*Given exercise*
Give every line of text in the items below as a numbered list, skipping blank lines and leaving the pictures out.

━━━ Data to process

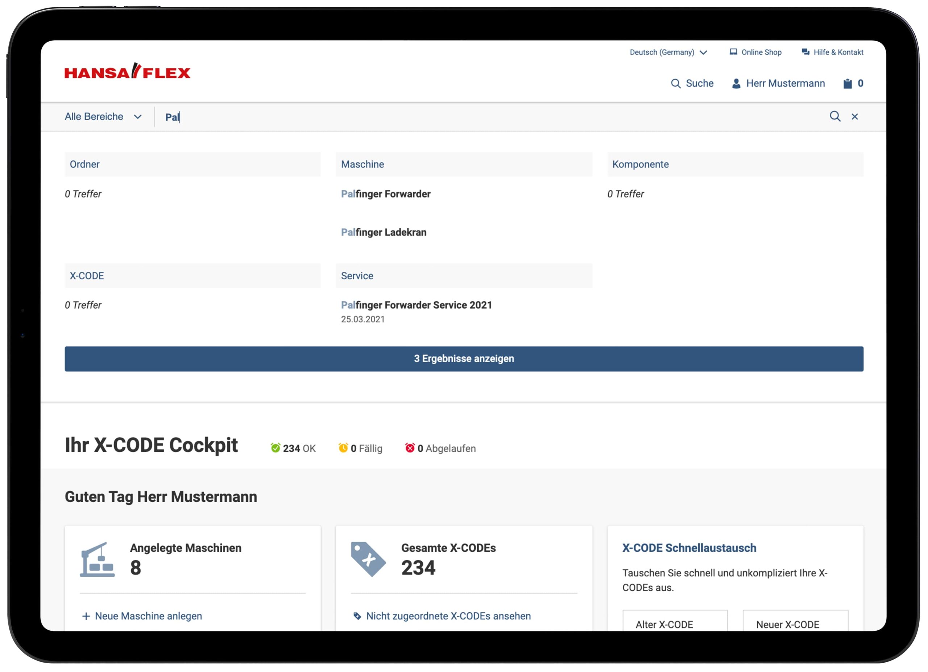Click the Online Shop laptop icon
Image resolution: width=928 pixels, height=672 pixels.
click(733, 52)
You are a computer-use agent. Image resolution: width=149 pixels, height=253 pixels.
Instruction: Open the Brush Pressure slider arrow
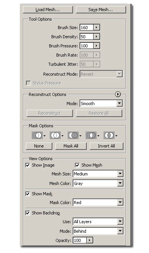[x=97, y=46]
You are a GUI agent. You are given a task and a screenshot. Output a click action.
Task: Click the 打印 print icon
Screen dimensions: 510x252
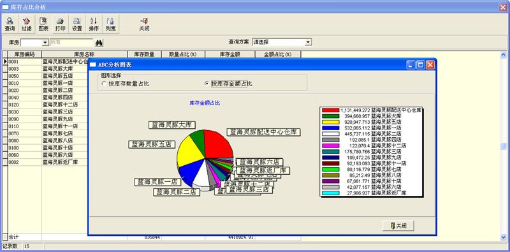[60, 24]
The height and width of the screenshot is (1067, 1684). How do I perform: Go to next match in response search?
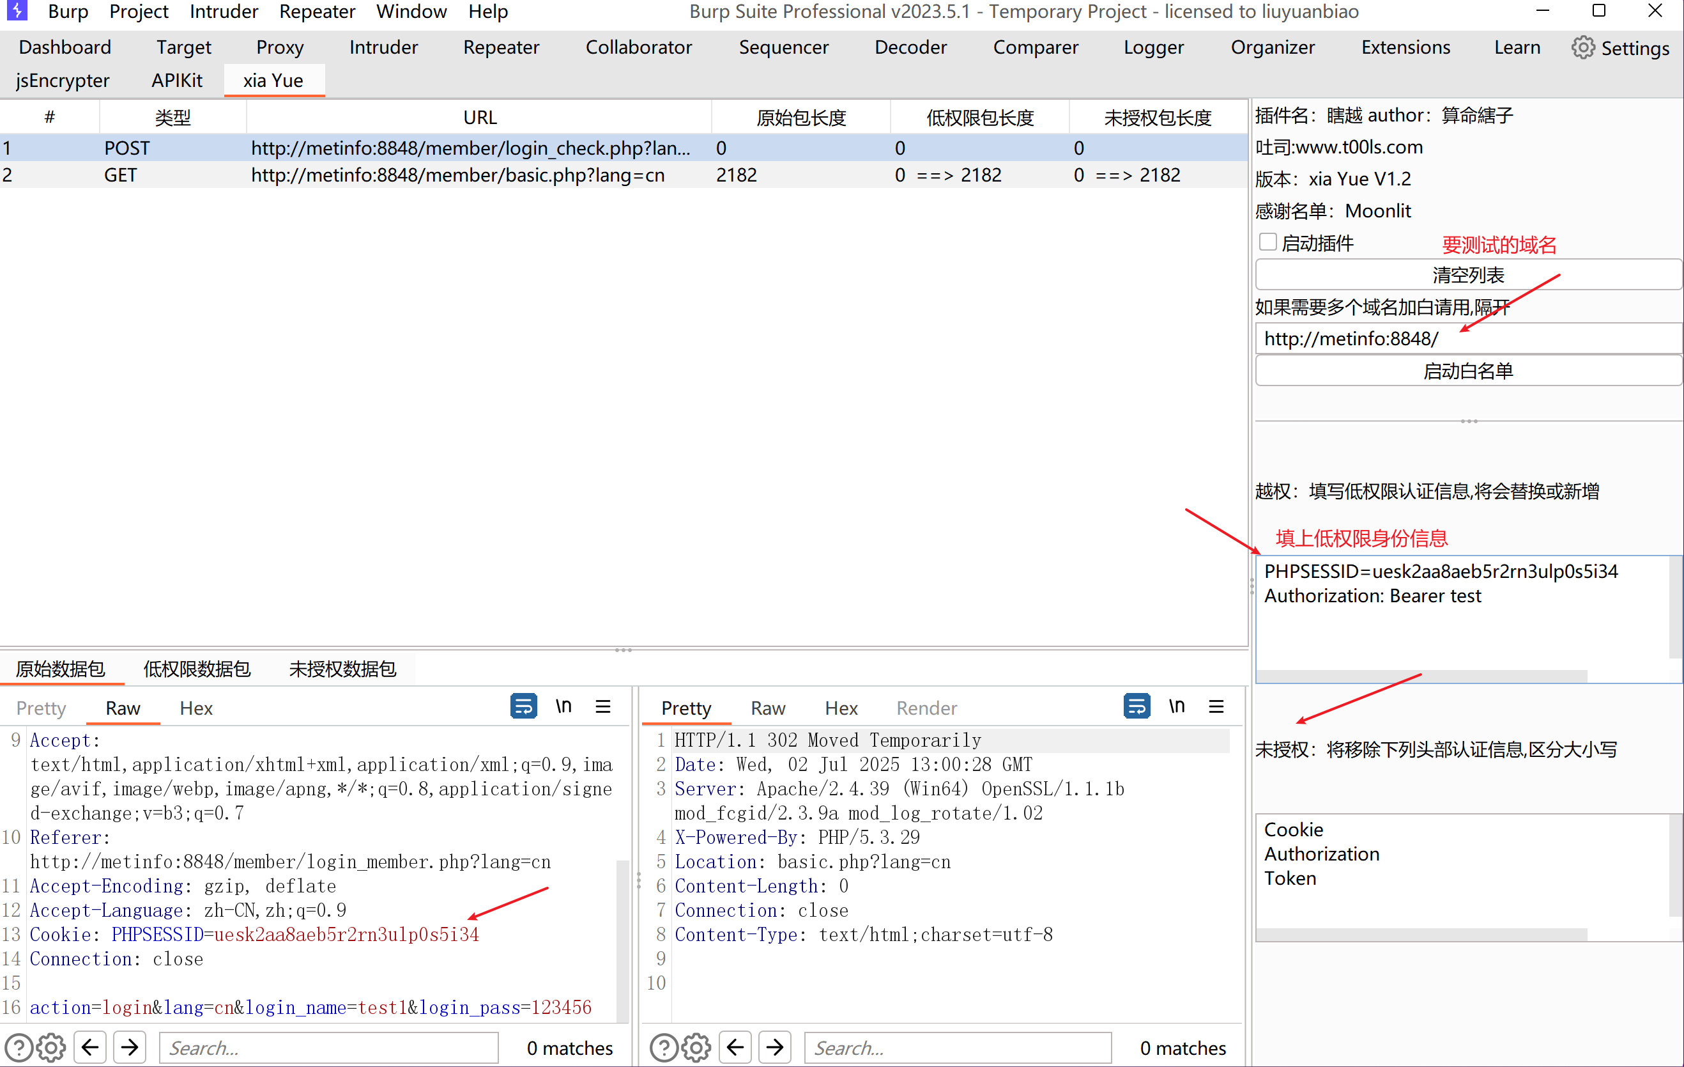pos(775,1047)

━━━━━━

*Solution below*
1. Click the Online Shop laptop icon
2. Image resolution: width=928 pixels, height=672 pixels.
3. click(733, 52)
4. You are a computer-use agent. Image resolution: width=149 pixels, height=253 pixels.
5. Instruction: Open the Brush Pressure slider arrow
6. [x=97, y=46]
7. You are a GUI agent. You are given a task and a screenshot. Output a click action.
8. Task: Click the 打印 print icon
9. Screen dimensions: 510x252
10. [60, 24]
11. The height and width of the screenshot is (1067, 1684). How do I perform: Go to next match in response search?
12. pos(775,1047)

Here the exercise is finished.